What the exercise asks:
Copies of all lines containing the string "agent" are needed from the data below.

Collected data entries:

——

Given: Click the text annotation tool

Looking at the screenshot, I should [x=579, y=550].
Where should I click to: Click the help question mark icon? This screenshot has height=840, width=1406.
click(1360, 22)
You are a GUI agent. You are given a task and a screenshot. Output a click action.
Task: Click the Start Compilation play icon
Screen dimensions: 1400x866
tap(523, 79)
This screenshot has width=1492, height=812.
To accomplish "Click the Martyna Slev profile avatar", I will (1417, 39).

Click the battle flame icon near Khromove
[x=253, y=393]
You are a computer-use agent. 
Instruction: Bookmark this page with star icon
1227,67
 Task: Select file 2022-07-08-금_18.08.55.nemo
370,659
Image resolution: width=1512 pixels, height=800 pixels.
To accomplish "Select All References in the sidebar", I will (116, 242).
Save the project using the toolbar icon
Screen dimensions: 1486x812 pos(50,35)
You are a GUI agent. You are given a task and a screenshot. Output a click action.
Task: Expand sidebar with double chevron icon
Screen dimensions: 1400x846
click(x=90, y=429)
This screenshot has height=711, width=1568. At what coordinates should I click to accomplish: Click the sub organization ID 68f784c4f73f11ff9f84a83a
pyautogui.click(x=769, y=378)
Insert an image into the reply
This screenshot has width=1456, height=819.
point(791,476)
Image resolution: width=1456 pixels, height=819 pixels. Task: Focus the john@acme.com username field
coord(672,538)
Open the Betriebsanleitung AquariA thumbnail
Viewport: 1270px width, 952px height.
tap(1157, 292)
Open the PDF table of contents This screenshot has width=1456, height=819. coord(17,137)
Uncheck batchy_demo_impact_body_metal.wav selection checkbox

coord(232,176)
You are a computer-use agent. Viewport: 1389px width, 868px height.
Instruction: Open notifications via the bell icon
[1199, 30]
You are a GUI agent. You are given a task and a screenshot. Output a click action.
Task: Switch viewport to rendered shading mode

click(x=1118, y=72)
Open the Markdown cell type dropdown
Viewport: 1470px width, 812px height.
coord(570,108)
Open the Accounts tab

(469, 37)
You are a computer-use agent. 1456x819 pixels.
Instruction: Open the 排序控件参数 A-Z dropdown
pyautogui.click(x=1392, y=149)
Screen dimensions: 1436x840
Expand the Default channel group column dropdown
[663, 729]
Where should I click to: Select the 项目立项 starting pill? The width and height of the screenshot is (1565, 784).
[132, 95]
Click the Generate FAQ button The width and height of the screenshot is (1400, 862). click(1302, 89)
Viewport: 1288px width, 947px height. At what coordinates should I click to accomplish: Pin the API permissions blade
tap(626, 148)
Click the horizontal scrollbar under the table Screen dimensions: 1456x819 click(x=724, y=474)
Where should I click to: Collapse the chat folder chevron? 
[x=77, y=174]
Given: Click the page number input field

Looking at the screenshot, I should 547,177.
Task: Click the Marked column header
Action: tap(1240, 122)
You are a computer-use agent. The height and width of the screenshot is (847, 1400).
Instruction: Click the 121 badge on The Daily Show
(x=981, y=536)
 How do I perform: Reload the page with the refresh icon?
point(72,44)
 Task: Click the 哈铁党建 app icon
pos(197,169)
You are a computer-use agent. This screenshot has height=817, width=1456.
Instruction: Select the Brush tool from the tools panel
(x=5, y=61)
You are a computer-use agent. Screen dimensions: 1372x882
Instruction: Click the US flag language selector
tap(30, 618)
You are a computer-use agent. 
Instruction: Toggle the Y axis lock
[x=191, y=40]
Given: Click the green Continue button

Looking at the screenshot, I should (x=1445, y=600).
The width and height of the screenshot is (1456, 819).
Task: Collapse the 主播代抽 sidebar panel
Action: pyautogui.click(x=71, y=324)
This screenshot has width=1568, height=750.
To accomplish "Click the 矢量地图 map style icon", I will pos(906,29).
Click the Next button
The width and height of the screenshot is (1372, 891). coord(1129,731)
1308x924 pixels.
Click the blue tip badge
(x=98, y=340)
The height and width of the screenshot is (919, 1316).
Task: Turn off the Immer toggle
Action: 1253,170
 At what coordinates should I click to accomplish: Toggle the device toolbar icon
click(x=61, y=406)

——

Result:
You are a GUI agent. You are given a task and a screenshot. Output a click action.
You are a computer-use agent. 
You are a GUI agent. You are given a task and a screenshot. Output a click action.
You are a computer-use agent. Viewport: 1389px width, 868px height.
You are a GUI agent. You are given a task and a screenshot. Output a click action.
You are a computer-use agent. 1456x819 pixels.
You are a computer-use agent. The height and width of the screenshot is (847, 1400).
You are a computer-use agent. This screenshot has height=817, width=1456.
You are a computer-use agent. Screen dimensions: 1372x882
You are a computer-use agent. 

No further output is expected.